_Aim of the exercise:_
The answer must be exactly the lines from the one containing "This screenshot has width=1920, height=993." through the end of the material, with both ends kept and no other lines.

_Extracted data:_
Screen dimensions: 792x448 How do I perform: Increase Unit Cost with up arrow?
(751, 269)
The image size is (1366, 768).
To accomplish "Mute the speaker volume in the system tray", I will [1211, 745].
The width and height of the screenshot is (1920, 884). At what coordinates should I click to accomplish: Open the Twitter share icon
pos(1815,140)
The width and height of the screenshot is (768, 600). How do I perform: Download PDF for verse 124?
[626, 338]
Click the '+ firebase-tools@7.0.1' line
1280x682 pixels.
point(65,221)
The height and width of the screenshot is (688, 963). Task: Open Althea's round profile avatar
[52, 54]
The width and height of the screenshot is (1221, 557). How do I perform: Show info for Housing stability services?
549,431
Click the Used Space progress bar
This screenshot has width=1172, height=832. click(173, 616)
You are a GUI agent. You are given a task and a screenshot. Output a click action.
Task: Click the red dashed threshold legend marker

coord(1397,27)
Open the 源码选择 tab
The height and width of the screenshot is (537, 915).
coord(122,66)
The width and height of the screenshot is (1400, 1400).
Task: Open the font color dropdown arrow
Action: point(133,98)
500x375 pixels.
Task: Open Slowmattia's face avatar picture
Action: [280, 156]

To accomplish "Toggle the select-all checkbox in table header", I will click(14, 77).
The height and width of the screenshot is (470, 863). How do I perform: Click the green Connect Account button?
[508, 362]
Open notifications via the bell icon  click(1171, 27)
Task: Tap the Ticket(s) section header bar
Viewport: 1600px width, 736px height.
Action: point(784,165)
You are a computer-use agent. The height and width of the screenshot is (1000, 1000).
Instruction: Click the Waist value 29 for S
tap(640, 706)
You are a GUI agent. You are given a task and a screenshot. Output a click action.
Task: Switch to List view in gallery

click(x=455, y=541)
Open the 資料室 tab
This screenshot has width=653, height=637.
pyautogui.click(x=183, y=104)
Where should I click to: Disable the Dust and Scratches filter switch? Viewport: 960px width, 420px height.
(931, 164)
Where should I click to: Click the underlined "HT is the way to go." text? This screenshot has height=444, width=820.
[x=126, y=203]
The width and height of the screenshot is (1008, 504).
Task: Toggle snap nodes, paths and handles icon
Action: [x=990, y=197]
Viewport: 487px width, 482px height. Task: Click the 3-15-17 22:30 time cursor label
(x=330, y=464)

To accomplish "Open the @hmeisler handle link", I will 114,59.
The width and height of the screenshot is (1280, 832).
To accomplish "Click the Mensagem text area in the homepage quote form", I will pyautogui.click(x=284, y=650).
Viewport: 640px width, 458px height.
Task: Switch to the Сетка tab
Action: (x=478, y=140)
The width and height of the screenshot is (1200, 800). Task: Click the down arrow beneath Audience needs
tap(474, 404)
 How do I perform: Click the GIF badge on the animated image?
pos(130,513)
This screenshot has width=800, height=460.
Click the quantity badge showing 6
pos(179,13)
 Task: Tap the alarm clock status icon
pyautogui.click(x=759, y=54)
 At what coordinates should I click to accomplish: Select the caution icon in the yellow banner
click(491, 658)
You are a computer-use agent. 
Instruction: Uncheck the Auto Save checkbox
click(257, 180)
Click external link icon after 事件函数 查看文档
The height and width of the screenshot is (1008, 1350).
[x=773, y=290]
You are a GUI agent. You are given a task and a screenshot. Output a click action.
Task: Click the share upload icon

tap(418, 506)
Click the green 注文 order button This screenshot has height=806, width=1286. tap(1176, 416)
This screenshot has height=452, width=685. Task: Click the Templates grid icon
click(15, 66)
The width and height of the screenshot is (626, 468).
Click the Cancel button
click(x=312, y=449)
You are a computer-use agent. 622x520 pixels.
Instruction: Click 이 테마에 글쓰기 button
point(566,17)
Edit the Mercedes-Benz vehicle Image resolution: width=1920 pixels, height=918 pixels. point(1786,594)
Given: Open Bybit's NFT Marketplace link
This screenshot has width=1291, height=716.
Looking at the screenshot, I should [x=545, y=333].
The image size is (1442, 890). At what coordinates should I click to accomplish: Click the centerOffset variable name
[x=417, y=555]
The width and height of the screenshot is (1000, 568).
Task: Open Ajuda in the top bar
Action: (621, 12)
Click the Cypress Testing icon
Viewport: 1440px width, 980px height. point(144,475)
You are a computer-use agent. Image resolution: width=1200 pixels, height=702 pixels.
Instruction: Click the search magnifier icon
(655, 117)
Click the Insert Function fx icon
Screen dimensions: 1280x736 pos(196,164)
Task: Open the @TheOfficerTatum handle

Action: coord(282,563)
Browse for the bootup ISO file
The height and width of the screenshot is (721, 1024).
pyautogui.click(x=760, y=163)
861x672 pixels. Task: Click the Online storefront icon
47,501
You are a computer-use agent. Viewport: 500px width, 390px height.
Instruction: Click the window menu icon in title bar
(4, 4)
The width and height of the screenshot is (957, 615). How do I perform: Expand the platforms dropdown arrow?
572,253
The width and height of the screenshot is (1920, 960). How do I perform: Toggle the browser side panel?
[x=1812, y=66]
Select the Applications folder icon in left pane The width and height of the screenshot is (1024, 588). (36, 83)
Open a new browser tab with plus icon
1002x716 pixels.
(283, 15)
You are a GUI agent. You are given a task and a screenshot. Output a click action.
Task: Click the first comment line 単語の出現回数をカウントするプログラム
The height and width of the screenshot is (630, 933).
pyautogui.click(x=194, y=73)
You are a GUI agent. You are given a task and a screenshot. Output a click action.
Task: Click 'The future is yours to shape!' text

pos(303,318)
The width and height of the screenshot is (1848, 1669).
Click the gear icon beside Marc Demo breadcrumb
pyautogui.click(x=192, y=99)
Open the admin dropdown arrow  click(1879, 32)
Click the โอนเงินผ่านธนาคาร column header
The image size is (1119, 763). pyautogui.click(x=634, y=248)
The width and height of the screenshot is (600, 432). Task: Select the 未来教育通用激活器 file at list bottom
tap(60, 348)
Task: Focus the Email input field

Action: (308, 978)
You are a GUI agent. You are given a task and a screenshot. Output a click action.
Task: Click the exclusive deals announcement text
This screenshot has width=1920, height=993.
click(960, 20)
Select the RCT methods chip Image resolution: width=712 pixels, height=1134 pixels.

_Problem solution:_
This screenshot has width=1920, height=993.
click(960, 20)
Select the RCT methods chip Image resolution: width=712 pixels, height=1134 pixels.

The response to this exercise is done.